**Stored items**
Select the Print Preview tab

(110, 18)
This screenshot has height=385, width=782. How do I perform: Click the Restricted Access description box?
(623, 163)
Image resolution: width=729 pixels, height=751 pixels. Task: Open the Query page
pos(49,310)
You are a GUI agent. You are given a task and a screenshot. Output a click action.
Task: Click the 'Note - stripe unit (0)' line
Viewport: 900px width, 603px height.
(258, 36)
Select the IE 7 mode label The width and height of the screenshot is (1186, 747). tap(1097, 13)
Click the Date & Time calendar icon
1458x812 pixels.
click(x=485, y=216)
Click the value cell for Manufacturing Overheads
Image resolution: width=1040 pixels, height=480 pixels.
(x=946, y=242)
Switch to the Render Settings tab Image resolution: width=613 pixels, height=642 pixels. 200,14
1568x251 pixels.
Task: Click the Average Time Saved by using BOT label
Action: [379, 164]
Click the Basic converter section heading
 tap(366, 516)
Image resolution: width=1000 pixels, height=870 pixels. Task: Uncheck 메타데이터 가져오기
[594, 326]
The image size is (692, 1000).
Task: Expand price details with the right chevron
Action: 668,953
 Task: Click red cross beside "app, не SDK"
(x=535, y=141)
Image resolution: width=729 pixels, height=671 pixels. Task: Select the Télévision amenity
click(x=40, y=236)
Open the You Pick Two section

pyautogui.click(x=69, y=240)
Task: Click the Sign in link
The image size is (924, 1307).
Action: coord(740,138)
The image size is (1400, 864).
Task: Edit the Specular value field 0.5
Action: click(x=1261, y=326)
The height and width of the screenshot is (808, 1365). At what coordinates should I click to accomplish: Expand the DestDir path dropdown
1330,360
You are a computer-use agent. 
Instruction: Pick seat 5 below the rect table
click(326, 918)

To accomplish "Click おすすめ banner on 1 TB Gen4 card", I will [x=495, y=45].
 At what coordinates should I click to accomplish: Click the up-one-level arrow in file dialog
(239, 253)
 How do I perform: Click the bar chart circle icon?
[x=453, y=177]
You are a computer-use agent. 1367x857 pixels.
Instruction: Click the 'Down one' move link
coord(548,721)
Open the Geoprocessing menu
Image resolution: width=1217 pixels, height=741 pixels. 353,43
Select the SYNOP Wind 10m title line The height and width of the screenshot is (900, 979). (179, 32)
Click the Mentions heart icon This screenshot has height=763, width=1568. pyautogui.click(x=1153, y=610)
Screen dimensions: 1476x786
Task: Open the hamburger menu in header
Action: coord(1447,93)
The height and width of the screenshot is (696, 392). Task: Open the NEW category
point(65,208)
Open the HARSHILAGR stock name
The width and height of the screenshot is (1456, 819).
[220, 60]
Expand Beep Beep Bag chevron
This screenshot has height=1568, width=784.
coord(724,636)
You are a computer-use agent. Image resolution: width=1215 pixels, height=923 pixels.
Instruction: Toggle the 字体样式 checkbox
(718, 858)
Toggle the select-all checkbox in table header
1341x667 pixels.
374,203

**TASK STATEMENT**
Only the lines from the one containing "Instruction: Toggle the 字体样式 checkbox" through the last line of the records should appear, each written out exactly.

**SOLUTION TO THE PROBLEM**
Instruction: Toggle the 字体样式 checkbox
(718, 858)
Toggle the select-all checkbox in table header
1341x667 pixels.
374,203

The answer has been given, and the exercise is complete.